A remarkable finding within a few hundred yards of the Stonehenge monument will completely change the way archeologists think about the iconic circle of stones and the people who created it 5,000 years ago.
The newly discovered circular monument is believed to have been created around the same time as Stonehenge, but constructed using 19 foot tall wooden posts. Just like Stonehenge, its two entrances are aligned every year on the summer solstice.
Professor Vince Gaffney, of Birmingham University, found the Late Neolithic circle using ground-based imaging techniques and believes more monuments will likely be found during an ongoing 3-year study called the Stonehenge Hidden Landscapes Project.
“This finding is remarkable – it will completely change the way we think about the landscape around Stonehenge,” he said. “People have tended to think that as Stonehenge reached its peak, it was the paramount monument, existing in splendid isolation.”

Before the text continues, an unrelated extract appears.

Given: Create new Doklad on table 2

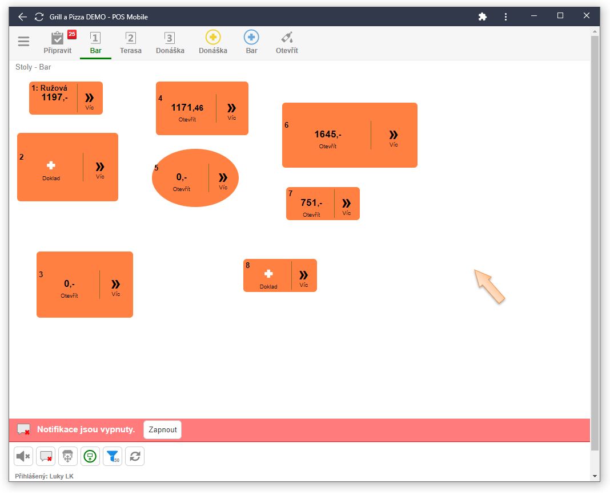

Supported by the landowner, the National Trust, and facilitated by English Heritage, the archeology project aims to map 5.5 square miles of the Stonehenge Landscape, bringing together the most sophisticated geophysics team ever to be engaged in a single archaeological project in Britain.

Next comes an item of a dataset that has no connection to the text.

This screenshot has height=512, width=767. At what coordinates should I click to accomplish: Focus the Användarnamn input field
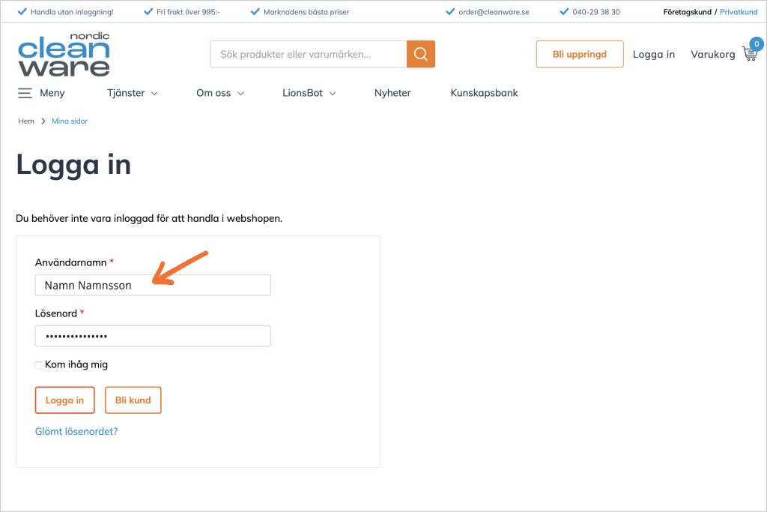pos(152,286)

Dr Amanda Chadburn, Stonehenge archaeologist at English Heritage, said: “This new monument is part of a growing body of evidence which shows how important the summer and winter solstices were to the ancient peoples who built Stonehenge. The discovery is all the more remarkable given how much research there has been in the vicinity of Stonehenge, and emphasises the importance of continuing research within and around the World Heritage Site.”
Mr Paul Garwood, prehistorian at the Institute of Archaeology and Antiquity at the University of Birmingham, said “This discovery is of great importance for our understanding of the Stonehenge landscape in the 3rd millennium BC. Its location, a short distance from Stonehenge, and the fact that the two monuments were inter-visible, raises exciting new questions about the complex sacred landscape that existed around Stonehenge when the sarsen and bluestone monument was constructed.”